Mais je pense que travailler à l’intégration est une solution. C'est quelque chose vers lequel nous devrions progresser. Je ne pense pas que ce soit la solution pour toutes les écoles ou tous les enfants, mais simplement pour répartir certaines des opportunités et des défis que l'on rencontre avec les deux types d'enfants.

Que pensez-vous de l’école maternelle comme mesure de lutte contre la pauvreté, après avoir fait des recherches et écrit ce livre ?

Celui-là est intéressant. Head Start est ce genre de politique chérie. Il bénéficie d’un soutien bipartisan décent.

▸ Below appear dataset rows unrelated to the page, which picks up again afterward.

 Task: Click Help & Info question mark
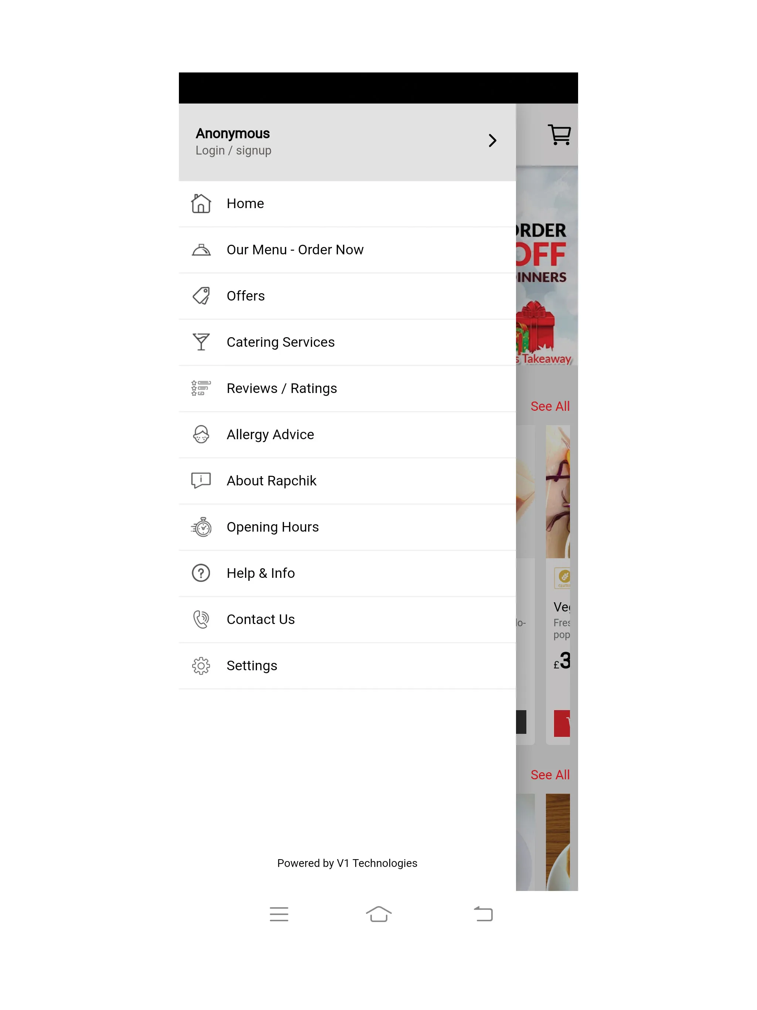(200, 573)
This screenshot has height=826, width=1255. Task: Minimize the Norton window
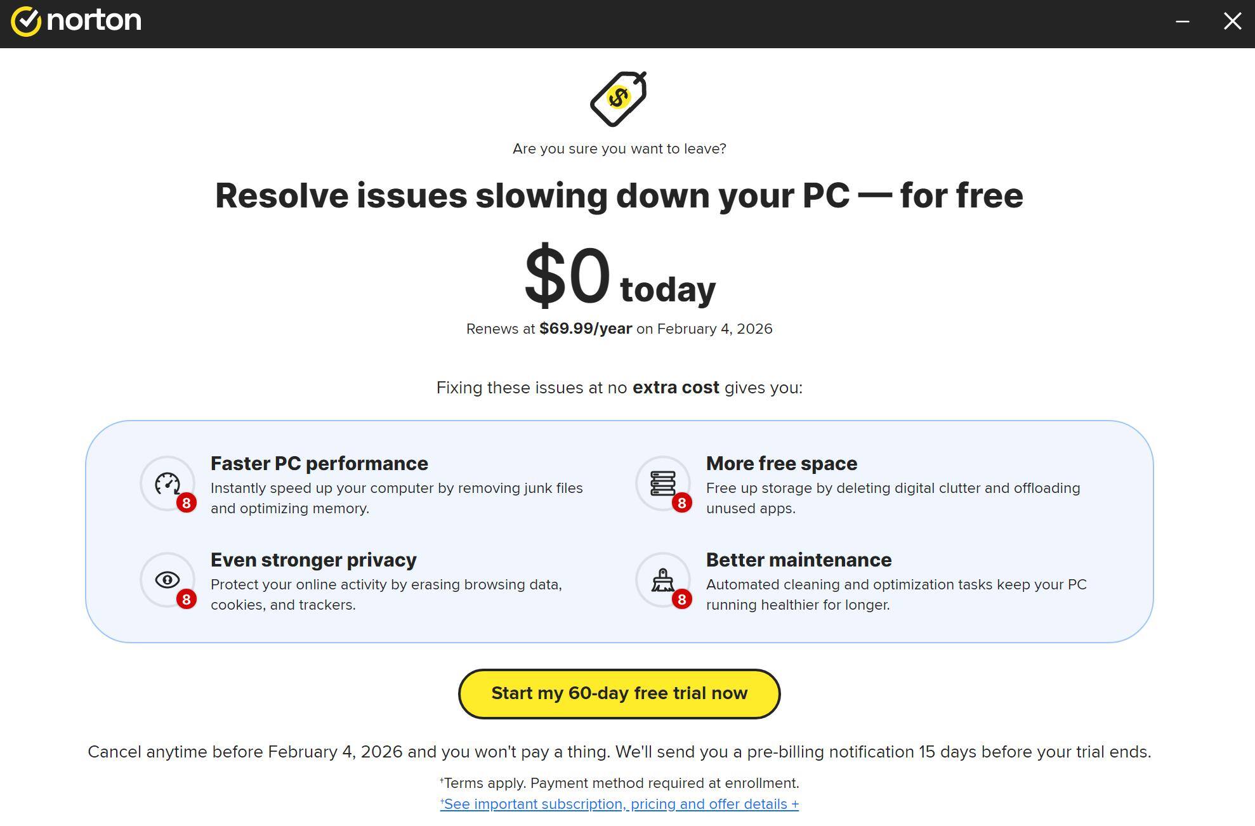pyautogui.click(x=1182, y=21)
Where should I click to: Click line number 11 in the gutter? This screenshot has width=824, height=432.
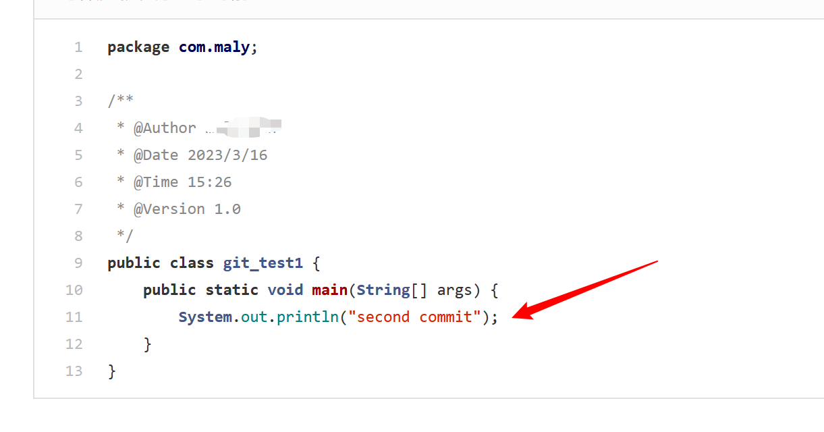(x=74, y=317)
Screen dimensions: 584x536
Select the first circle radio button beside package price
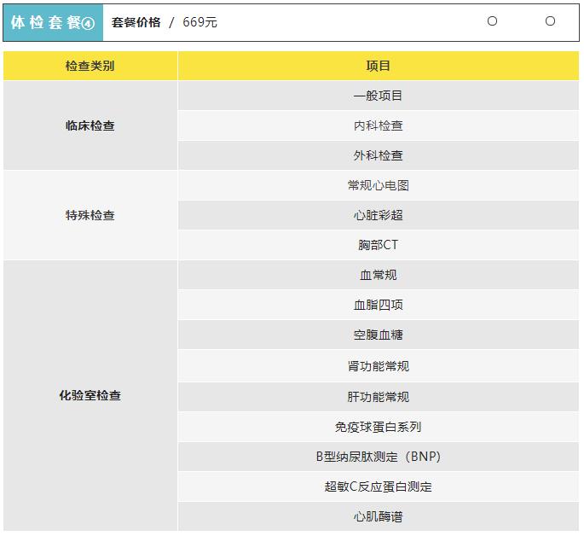(492, 21)
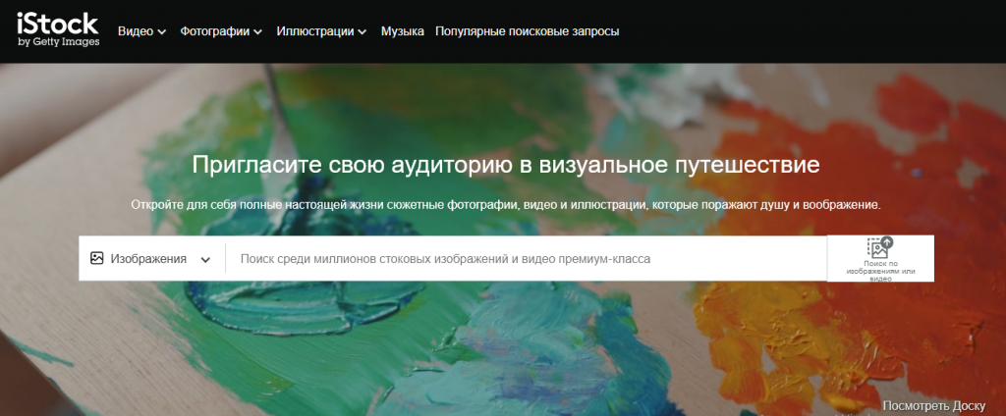Image resolution: width=1006 pixels, height=416 pixels.
Task: Open the Посмотреть Доску link
Action: 932,405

Je suis toujours pro-Head Start, mais j'étais vraiment, vraiment pro-Head Start lorsque j'ai commencé.

Il existe tellement de mesures quantitatives encourageantes qu’on ne peut nier que quelque chose de positif se produit. De plus, l’école maternelle, c’est plusieurs choses. C'est une expérience éducative, mais c'est aussi une garde d'enfants, et la garde d'enfants est une politique de lutte contre la pauvreté. Deux pouces en l'air. Cela aide les parents à travailler pour gagner un revenu, donc c'est bien.

Je pense juste que nous pouvons l'améliorer. Je pense que les systèmes d'évaluation de la qualité dont nous disposons sont insuffisants ; ils ne rendent pas pleinement compte de ce qui se passe dans les salles de classe. Je pense que beaucoup de défenseurs de la petite enfance le savent. Je pense que nous devons poser des questions plus profondes. Cela semble décourageant pour beaucoup de gens parce que les services de garde d’enfants ne sont pas garantis et ne sont pas entièrement disponibles. Tout le monde est tellement concentré sur l'accès.

Mais d'après moi, nous essayons d'élargir l'accès et nous construisons certains de ces sites. Pouvons-nous donc réfléchir de manière plus large à la meilleure manière de soutenir les enfants et les enseignants ? Je ne pense pas que nous ayons encore compris, et je pense que nous devons vraiment réfléchir de manière critique à la ségrégation et aux conséquences imprévues qu'elle entraîne.